Einvernehmlich mit Prof. Dr. Christoff Zalpour, wissenschaftlicher Leiter des Instituts für angewandte Physiotherapie und Osteopathie (INAP/O) an der Hochschule in Osnabrück, stellte sie fest: "Musiker lernen, die körpereigenen Signale zu überhören."
Ackermann zählt zu den weltweit führenden Physiotherapeutinnen, die sich auf Musiker und deren berufsbedingte Beschwerden spezialisiert haben. Sie sieht enormen physiotherapeutischen Bedarf bei Profimusikern wie beispielsweise Orchesterspielern.
Ein ähnliches Konstrukt ist in Osnabrück erfolgreich umgesetzt worden: Das Institut für Musik der Hochschule Osnabrück ist in demselben Gebäude beheimatet wie das Institut für angewandte Physiotherapie und Osteopathie – somit steht einer erfolgreichen Kombination aus physiotherapeutischer Maßnahme und Musikersprechstunde nichts im Weg.
"Wir haben beide Bereiche in Verbindung gebracht und damit eine einzigartige Nische geschaffen." Wenn es nach Ackermann und Zalpour ginge, würde die Physiotherapie bei Musikern stark erweitert werden. "In Deutschland machen knapp fünf Millionen Menschen Musik - sei es professionell oder als Hobby", erklärt Zalpour. Die Musikerphysiotherapie sollte deshalb als wachsendes Gebiet der Heilmittelberufe gesehen werden: "Und das muss irgendwann auch honoriert werden".

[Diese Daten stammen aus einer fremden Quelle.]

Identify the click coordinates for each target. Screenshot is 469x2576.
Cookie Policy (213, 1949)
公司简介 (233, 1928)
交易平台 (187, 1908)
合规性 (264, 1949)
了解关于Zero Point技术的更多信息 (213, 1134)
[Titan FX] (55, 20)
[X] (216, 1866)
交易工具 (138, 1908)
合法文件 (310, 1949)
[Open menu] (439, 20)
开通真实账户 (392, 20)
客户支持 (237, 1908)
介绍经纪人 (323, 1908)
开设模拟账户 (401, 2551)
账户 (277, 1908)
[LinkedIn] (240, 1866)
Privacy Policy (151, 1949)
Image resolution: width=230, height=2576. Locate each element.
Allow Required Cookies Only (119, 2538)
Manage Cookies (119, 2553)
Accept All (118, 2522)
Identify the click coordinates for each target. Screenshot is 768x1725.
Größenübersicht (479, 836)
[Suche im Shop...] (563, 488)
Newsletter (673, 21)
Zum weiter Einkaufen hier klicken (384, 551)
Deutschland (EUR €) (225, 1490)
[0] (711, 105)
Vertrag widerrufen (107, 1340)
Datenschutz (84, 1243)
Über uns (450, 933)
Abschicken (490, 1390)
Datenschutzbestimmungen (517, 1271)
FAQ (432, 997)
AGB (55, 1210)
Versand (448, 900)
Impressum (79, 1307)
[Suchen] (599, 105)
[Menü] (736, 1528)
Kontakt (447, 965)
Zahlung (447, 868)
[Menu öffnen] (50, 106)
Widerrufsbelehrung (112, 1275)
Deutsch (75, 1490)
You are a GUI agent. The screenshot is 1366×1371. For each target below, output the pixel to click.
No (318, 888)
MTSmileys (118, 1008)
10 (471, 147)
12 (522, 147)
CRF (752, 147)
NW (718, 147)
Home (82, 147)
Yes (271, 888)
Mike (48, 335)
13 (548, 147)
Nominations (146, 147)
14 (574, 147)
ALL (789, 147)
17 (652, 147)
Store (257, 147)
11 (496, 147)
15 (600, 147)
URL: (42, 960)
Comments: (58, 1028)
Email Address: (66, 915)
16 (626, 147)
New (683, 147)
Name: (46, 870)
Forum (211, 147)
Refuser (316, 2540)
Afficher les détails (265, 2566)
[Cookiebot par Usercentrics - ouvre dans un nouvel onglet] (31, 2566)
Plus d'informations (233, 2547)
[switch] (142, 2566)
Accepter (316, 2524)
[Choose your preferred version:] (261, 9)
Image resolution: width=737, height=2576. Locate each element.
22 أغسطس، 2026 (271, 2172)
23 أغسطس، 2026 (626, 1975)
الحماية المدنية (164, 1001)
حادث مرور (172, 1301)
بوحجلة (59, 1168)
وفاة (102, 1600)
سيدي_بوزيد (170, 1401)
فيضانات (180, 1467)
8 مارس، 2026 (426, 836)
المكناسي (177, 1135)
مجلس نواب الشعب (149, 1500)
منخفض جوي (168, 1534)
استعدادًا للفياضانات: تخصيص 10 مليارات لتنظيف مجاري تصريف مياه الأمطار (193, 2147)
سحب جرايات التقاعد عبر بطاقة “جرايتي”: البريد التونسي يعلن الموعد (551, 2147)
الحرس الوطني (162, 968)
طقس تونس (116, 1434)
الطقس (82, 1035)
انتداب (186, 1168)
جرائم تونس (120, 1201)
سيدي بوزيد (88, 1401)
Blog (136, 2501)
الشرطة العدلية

In einer jüngst durchgeführten Studie nahm die University of Sydney acht australische Orchester unter die Lupe. Allein jeder zweite von insgesamt 377 Musikern gab an, aktuell unter Beschwerden wie Schmerzen zu leiden, die länger als eine Woche andauerten. Prozentual gesehen weisen rund 36 Prozent der Studierenden körperliche Beschwerden auf, wie in einer weiteren Untersuchung an drei australischen Konservatorien ergab.
Eine weitere, im letzten Jahr publizierte Studie wurde von Zalpour vorgestellt: In dieser beschäftigten sich Wissenschaftler der Universität in Paderborn mit Musikern aus 135 deutschen Orchestern. Rund 2.500 Fragebögen von Musikern wurden hierzu ausgewertet. Das Ergebnis: Mehr als die Hälfte (55 Prozent) der Befragten gab Beschwerden an, davon mehr als 80 Prozent am Bewegungsapparat.
"Jeder Profi-Fußballverein hat einen oder mehrere Physios im Team", erklärte Zalpour hierzu. "Bei Orchestern ist das in der Regel nicht der Fall, obwohl der Bedarf groß ist."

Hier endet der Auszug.